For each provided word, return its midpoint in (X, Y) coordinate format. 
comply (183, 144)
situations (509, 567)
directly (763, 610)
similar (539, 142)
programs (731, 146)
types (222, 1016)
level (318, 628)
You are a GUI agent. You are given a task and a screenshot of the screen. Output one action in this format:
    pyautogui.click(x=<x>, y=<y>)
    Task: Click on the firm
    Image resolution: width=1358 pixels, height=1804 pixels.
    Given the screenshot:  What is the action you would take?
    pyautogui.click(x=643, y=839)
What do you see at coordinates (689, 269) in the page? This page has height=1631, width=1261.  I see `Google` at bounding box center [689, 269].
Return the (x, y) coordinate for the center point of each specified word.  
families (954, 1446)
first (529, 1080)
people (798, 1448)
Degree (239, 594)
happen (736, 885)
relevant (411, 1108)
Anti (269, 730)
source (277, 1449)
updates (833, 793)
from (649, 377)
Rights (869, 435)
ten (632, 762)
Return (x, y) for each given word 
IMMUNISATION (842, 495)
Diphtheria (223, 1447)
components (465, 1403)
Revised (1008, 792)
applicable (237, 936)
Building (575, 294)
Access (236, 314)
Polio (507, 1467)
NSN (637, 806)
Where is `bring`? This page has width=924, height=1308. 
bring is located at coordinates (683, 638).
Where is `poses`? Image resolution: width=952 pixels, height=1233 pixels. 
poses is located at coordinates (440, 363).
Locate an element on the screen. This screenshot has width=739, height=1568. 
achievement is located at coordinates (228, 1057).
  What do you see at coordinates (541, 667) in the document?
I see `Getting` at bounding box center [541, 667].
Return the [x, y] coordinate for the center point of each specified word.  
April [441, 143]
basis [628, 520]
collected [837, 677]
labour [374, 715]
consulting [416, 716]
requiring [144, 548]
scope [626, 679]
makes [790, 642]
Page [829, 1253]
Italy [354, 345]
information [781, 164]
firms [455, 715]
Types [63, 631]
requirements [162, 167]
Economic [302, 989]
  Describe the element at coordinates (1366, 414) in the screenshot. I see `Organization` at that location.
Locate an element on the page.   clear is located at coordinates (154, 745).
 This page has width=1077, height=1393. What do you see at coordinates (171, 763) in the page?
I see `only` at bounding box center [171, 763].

* **PROBLEM TO WORK ON**
Copy all of the rows above again, word for word, with nothing added or left out.

* **REPLY**
For each provided word, return its midpoint in (X, Y) coordinate format. 
comply (183, 144)
situations (509, 567)
directly (763, 610)
similar (539, 142)
programs (731, 146)
types (222, 1016)
level (318, 628)
You are a GUI agent. You are given a task and a screenshot of the screen. Output one action in this format:
    pyautogui.click(x=<x>, y=<y>)
    Task: Click on the firm
    Image resolution: width=1358 pixels, height=1804 pixels.
    Given the screenshot:  What is the action you would take?
    pyautogui.click(x=643, y=839)
What do you see at coordinates (689, 269) in the page? This page has height=1631, width=1261.  I see `Google` at bounding box center [689, 269].
Return the (x, y) coordinate for the center point of each specified word.  
families (954, 1446)
first (529, 1080)
people (798, 1448)
Degree (239, 594)
happen (736, 885)
relevant (411, 1108)
Anti (269, 730)
source (277, 1449)
updates (833, 793)
from (649, 377)
Rights (869, 435)
ten (632, 762)
Return (x, y) for each given word 
IMMUNISATION (842, 495)
Diphtheria (223, 1447)
components (465, 1403)
Revised (1008, 792)
applicable (237, 936)
Building (575, 294)
Access (236, 314)
Polio (507, 1467)
NSN (637, 806)
Where is `bring`? This page has width=924, height=1308. 
bring is located at coordinates (683, 638).
Where is `poses`? Image resolution: width=952 pixels, height=1233 pixels. 
poses is located at coordinates (440, 363).
Locate an element on the screen. This screenshot has width=739, height=1568. 
achievement is located at coordinates (228, 1057).
  What do you see at coordinates (541, 667) in the document?
I see `Getting` at bounding box center [541, 667].
Return the [x, y] coordinate for the center point of each specified word.  
April [441, 143]
basis [628, 520]
collected [837, 677]
labour [374, 715]
consulting [416, 716]
requiring [144, 548]
scope [626, 679]
makes [790, 642]
Page [829, 1253]
Italy [354, 345]
information [781, 164]
firms [455, 715]
Types [63, 631]
requirements [162, 167]
Economic [302, 989]
  Describe the element at coordinates (1366, 414) in the screenshot. I see `Organization` at that location.
Locate an element on the page.   clear is located at coordinates (154, 745).
 This page has width=1077, height=1393. What do you see at coordinates (171, 763) in the page?
I see `only` at bounding box center [171, 763].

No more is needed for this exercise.